Making the case for flexible working to your employer
Check if your employer has a policy on flexible working and a standard application form. If no application for exists, then there is a template in this section that you can use.
In making your case, it is important to consider the following;
1) The advantages of flexible working
Look at it from the perspective of your employer and make sure that you understand the benefits for them, such as increased productivity and reduced travel costs. Highlight these in your application.
2) Be clear on the type of flexible working you want
You should work out exactly how you would like to carry out flexible working, e.g, different working hours, working from home, part time working. There are many different types of flexible working and your proposal must be the one that meets your particular needs.
3) How you will achieve your outputs
When flexible working or teleworking, the main shift of focus is to see your job in terms of your specific outputs rather than time spent in the office. Explain how you will achieve all the various outputs that are expected of you.
4) Cover off the concerns your employer may have.
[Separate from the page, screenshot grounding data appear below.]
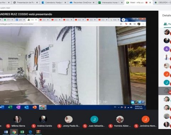Select the purple A participant in list
Screen dimensions: 171x135
(167, 49)
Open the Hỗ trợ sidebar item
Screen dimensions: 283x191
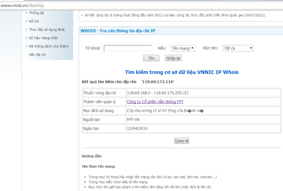click(x=34, y=21)
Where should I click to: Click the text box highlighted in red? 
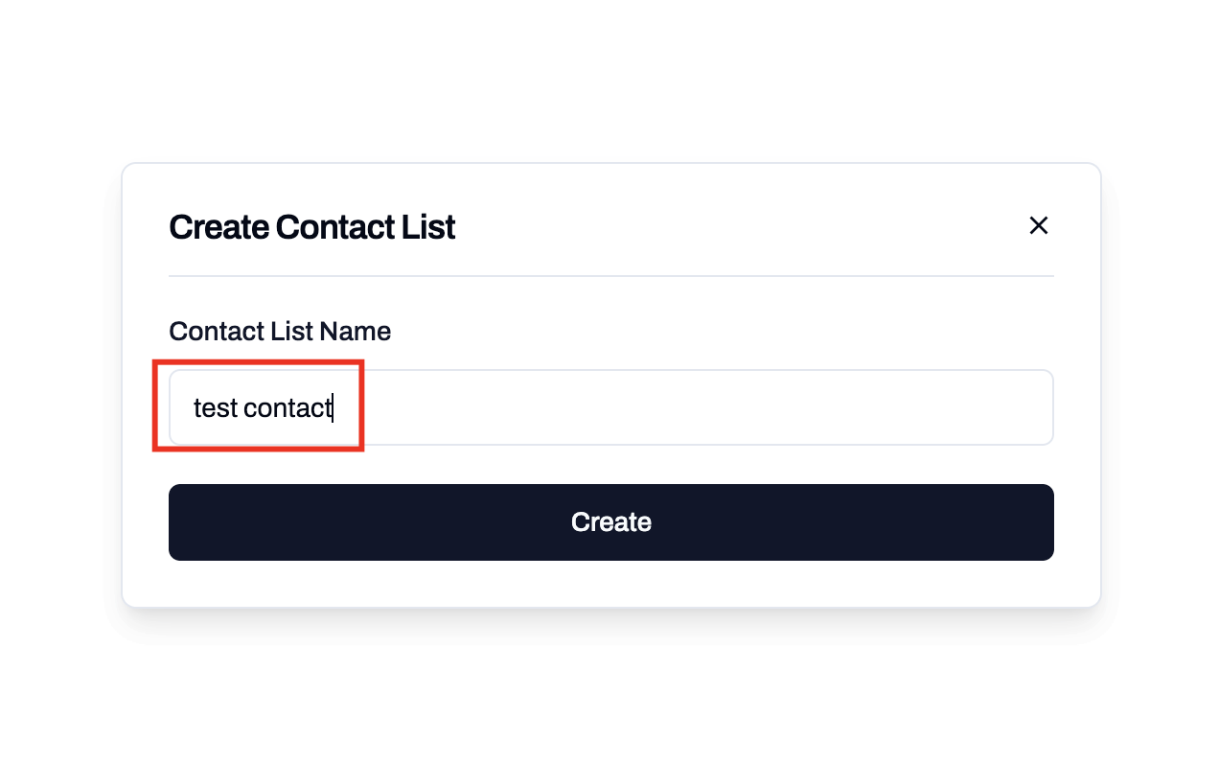tap(259, 406)

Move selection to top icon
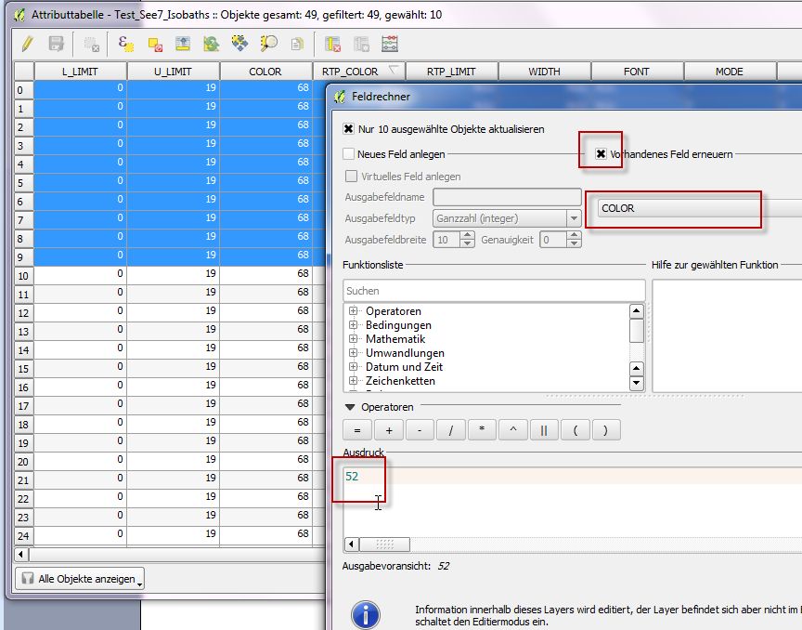pos(183,44)
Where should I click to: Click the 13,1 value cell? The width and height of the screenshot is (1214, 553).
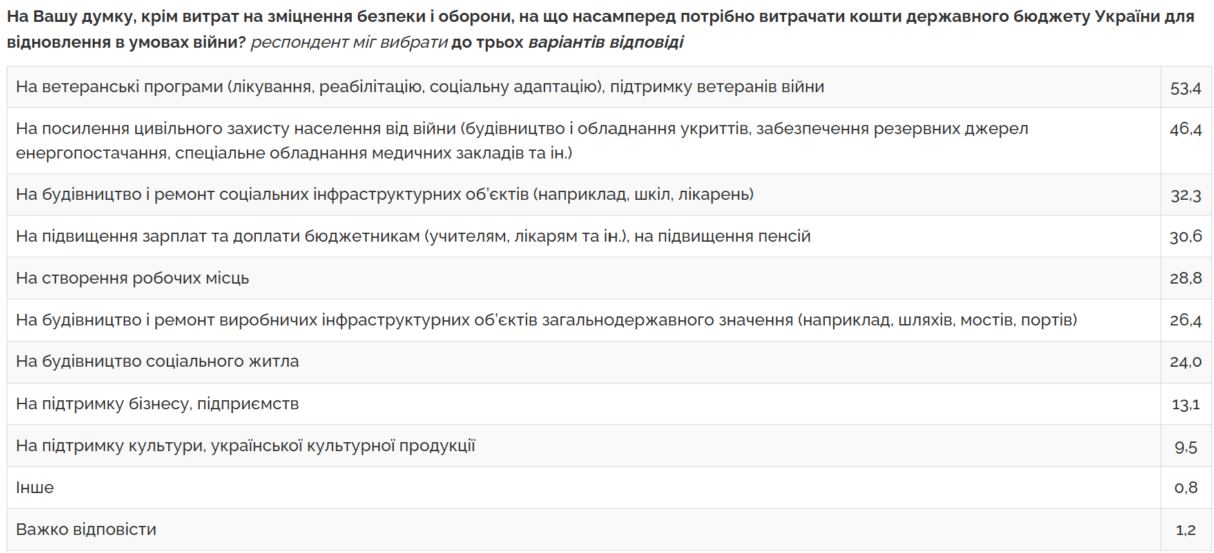tap(1185, 405)
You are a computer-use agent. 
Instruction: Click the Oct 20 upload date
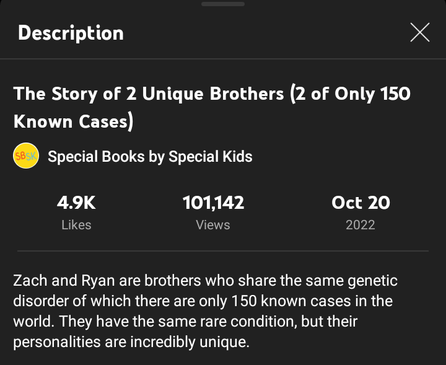(361, 203)
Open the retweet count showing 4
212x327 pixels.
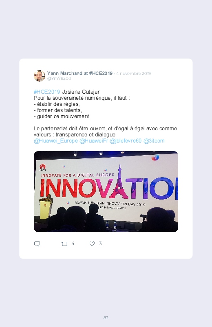tap(73, 244)

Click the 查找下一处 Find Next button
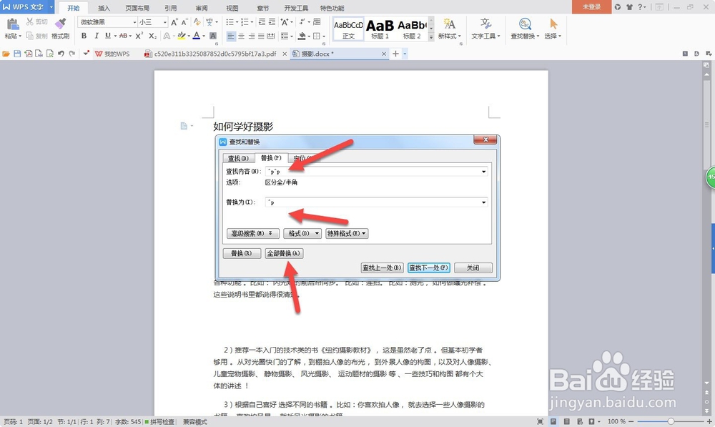coord(428,267)
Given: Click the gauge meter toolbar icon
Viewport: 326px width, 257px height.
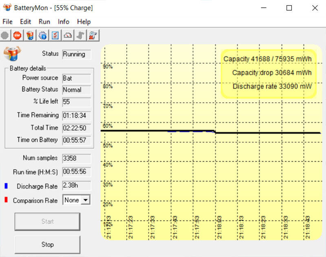Looking at the screenshot, I should (68, 35).
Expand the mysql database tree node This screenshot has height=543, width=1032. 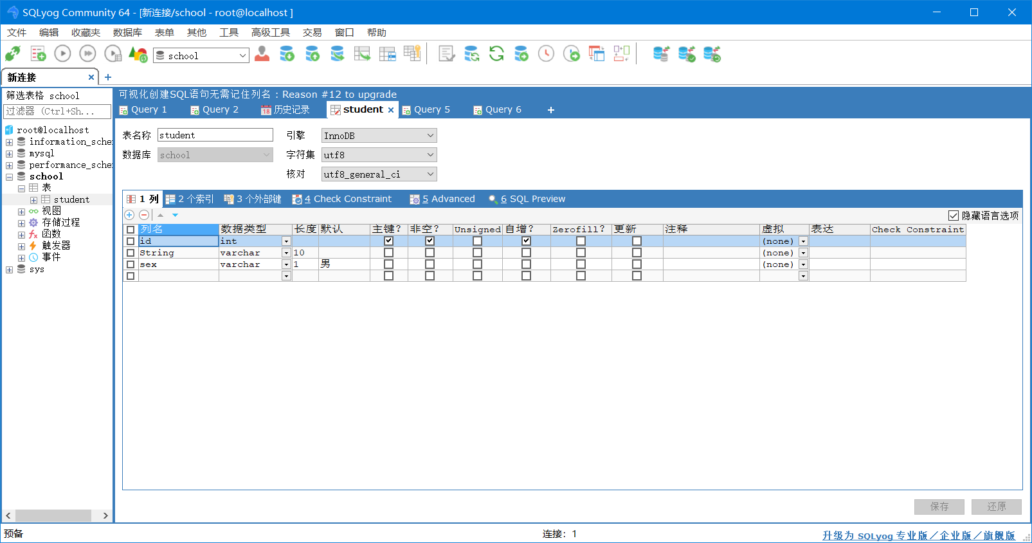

If you want to work from a home office or garden office, your employer will need to know that your home environment is suitable for the flexible working arrangements. This is both in terms of health and safety and freedom from other distractions. Offer to carry out a Risk Assessment of your home environment, looking at health and safety issues.
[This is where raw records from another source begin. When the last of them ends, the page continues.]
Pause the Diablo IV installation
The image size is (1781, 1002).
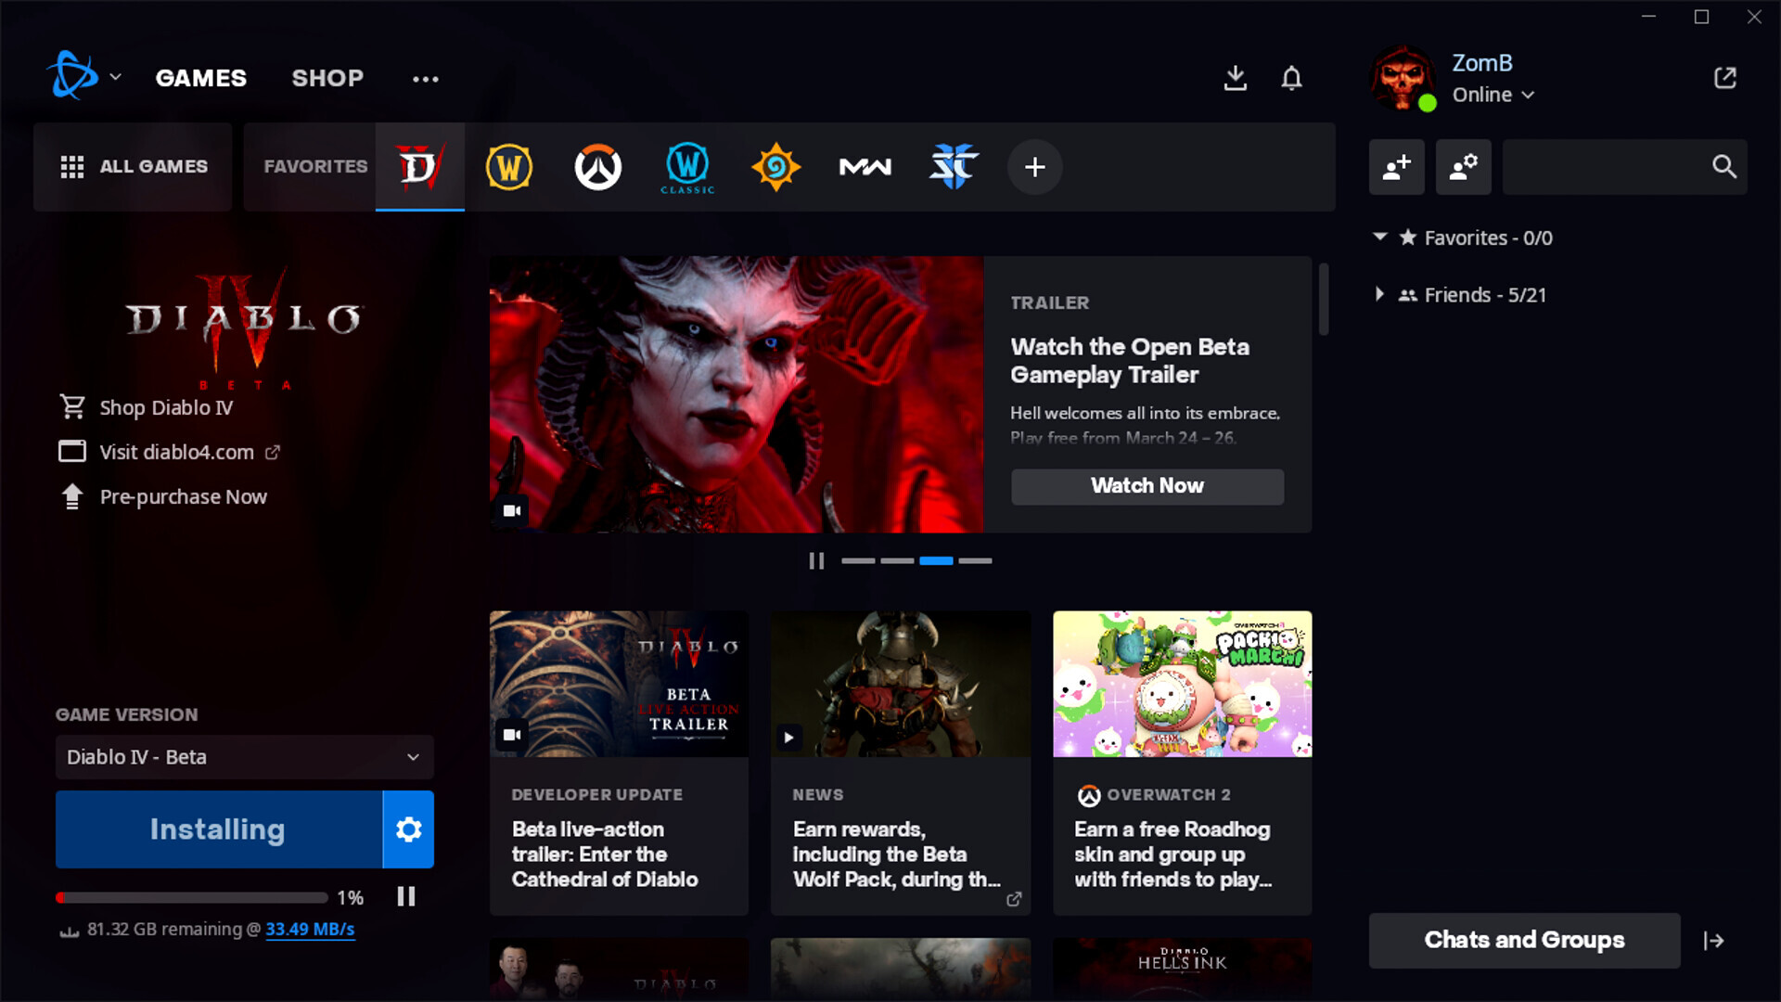pyautogui.click(x=406, y=897)
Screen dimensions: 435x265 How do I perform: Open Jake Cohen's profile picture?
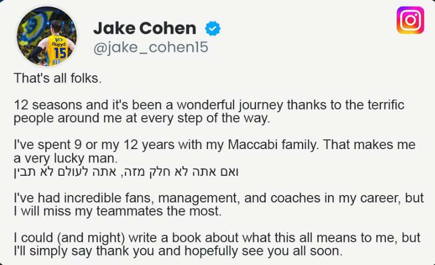pyautogui.click(x=47, y=37)

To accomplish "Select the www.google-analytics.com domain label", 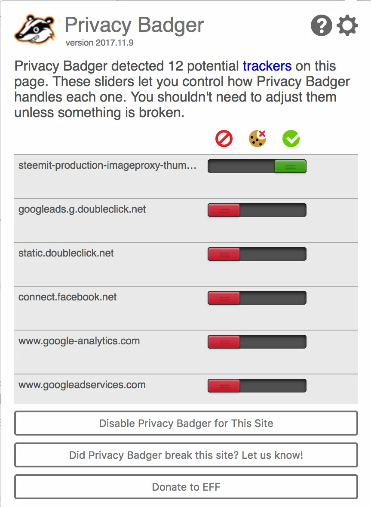I will (x=79, y=341).
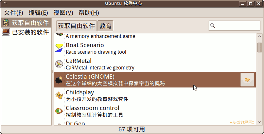The width and height of the screenshot is (264, 134).
Task: Click the magnifier icon in search box
Action: pos(213,26)
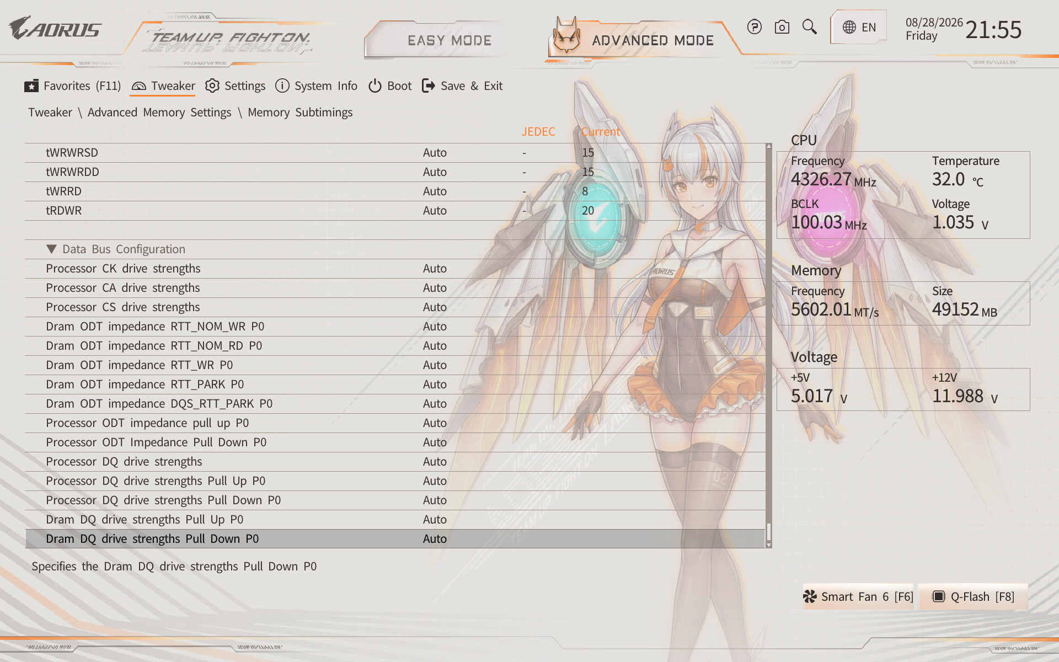
Task: Click the Favorites star folder icon
Action: coord(31,86)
You will also need to explain how you will maintain communications with your manager and other team members. As well as email, make sure you also schedule in time for regular telephone and personal contact, as well as conference calls and maybe video conferencing.
Your manager must be reassured that you will be able to be self-disciplined and motivated and that you will not suffer from feelings of isolation. You need to think this through yourself. If you are confident that these issues will not be a problem and you have strategies for dealing with them if they arise, then say so to your employer.
5) Set out flexible working proposal in writing and discuss face-to face
Set out your proposal in writing. Doing so will also help clarify what you want to get out of flexible working. Combine this with a face-to-face discussion with your employer.
Listen to any objections your employer raises and, if necessary, go back to them later with specific suggestions as to how any disadvantages of flexible working can be overcome.
6) Refer your employer to this flexible working toolkit
If your employer needs further convincing about the advantages of flexible working, ask them to take a look at the employer’s flexible working toolkit on this website and, in particular, the case studies which show increasing productivity.
7) Set up flexible working as a trial initially
Make sure that your employer sees it as a flexible working trial initially. This will seem less of an irrevocable commitment and less of a big step. Suggest that you try out flexible working or for a period and then review how it is working out for both parties. Make sure you know in advance how you will judge if it is a success.